Recipe of The Week Warm Pesto Roasted Veg Salad

Ingredients

450gms potatoes

1 tbs mixed herbs

1 bell pepper

1 courgette

125 gms baby plum tomatoes

50 gms baby leaf salad

50 gms feta cheese

12 mls balsamic vinegar

50 gms fresh pesto

½ tsp sugar

1 tbs olive oil

Method

Preheat oven -220C/200C fan/Gas,7 Chop potatoes into 2 cm chunks (no need to peel) Place on a baking sheet, drizzle with oil, season and sprinkle with herbs – mix to coat and roast for 25 – 35mins till soft – turn half way.
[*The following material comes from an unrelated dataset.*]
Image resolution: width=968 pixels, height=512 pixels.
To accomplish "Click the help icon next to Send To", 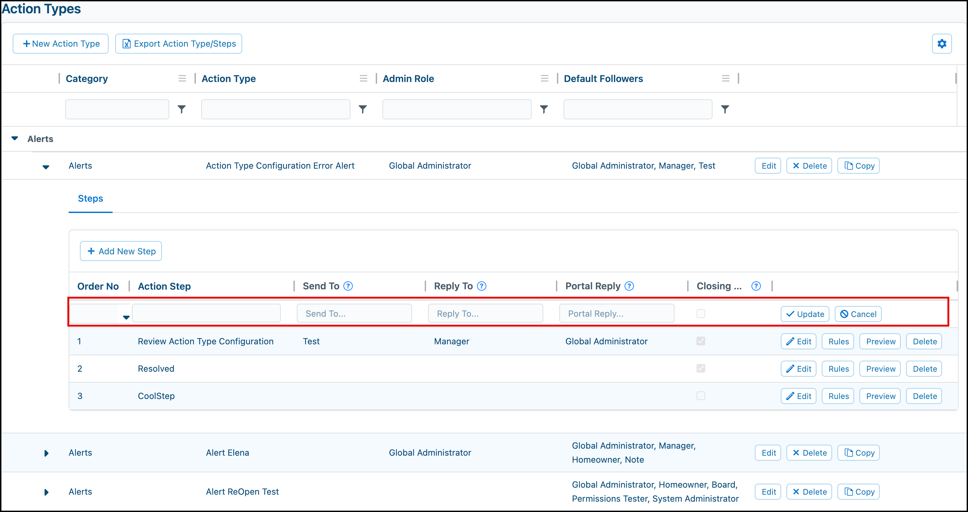I will [348, 286].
Slice pepper into thin strips – discarding seeds and core. Place on another baking sheet and drizzle with olive oil and season. Roast for 15 to 18 mins.

When they have 5 mins left add halved tomatoes to the tray – roast till slightly soft. While things are roasting trim the courgette and slice into 1 cm rounds.

Heat a large frying pan – when hot – no oil cook courgette for 3 – 4 mins till charred either side. Season once cooked – cover with foil to keep warm.

Dressing – in a large bowl, mix balsamic, pesto, sugar and oil – season. Once everything is roasted add potatoes, pepper, tomato and courgette to the dressing and mix to coat.

Arrange salad leaves on a platter, spoon veg and dressing on top then crumble over the feta. Serve and enjoy!